Come si legge in una nota distribuita dall’Agenzia Ue, quindi, l’Ema sottolinea che nella somministrazione del vaccino anti covid Johnson&Johnson “i benefici superano i rischi”. Le analisi sono state effettuate in seguito ad alcuni rari casi di trombosi cerebrale verificatisi negli Stati Uniti. Tutti gli eventi, però, “si sono verificati in persone di età inferiore a 60 anni entro tre settimane dalla vaccinazione”, e “la maggioranza nelle donne.
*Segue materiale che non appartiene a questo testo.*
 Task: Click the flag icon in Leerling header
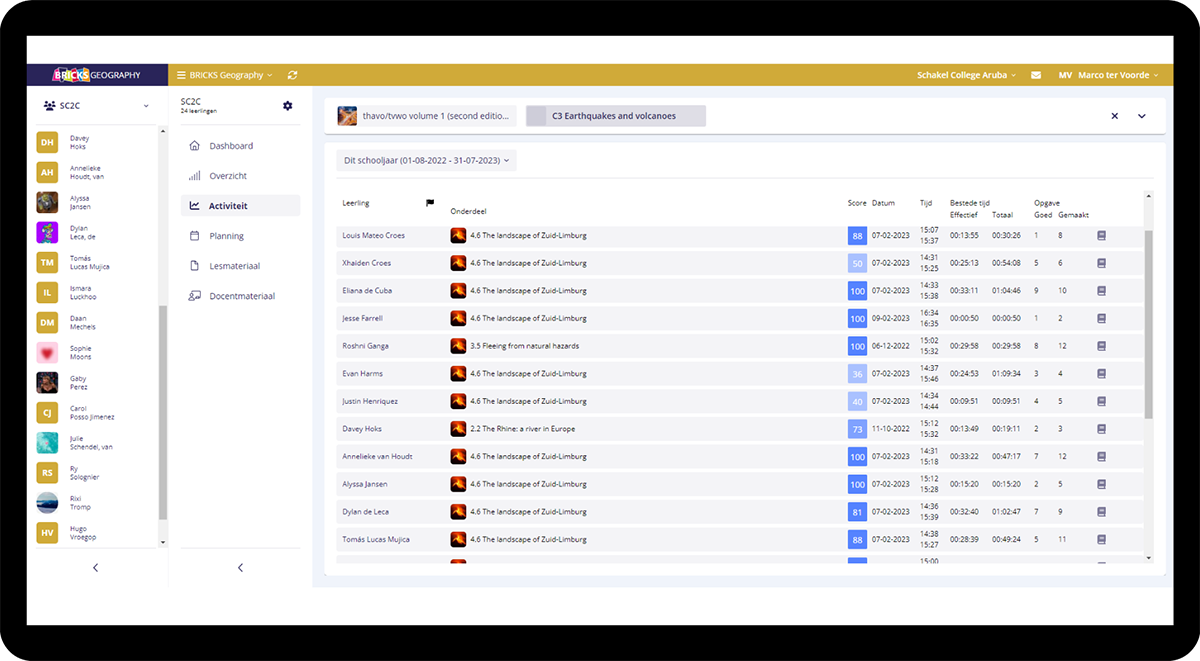tap(430, 203)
Sulla base delle prove attualmente disponibili, i fattori di rischio specifici non sono stati confermati”, sottolinea l’Ema.

“Il comitato per la sicurezza dell’Agenzia europea del farmaco (Ema) ha concluso che alle informazioni” del bugiardino “sul prodotto per il vaccino Janssen”, della Johnson&Johnson, “dovrebbe essere aggiunto un avvertimento su coaguli di sangue insoliti con piastrine basse. Gli eventi, poi, dovrebbero essere elencati come effetti collaterali molto rari del vaccino”. Inoltre, l’Ema sottolinea che “i casi di eventi rati esaminati dopo il vaccino della Johnson&Johnson sono molto simili ai casi verificatisi con il vaccino Covid-19 sviluppato da AstraZeneca.” In ogni caso, “la valutazione scientifica dell’Ema è alla base dell’uso sicuro ed efficace dei vaccini Covid-19 e le raccomandazioni dell’Ema sono la base su cui i singoli Stati membri dell’Ue attueranno le loro campagne di vaccinazione nazionali. Questi possono differire da Paese a Paese a seconda delle esigenze e circostanze nazionali”.

Secondo l’Ema, quindi, “il profilo benefici-rischi resta positivo”. In una nota, poi, Johnson&Johnson conferma l’impegno a fornire 200 milioni di dosi del suo vaccino all’Unione europea, alla Norvegia e all’Islanda.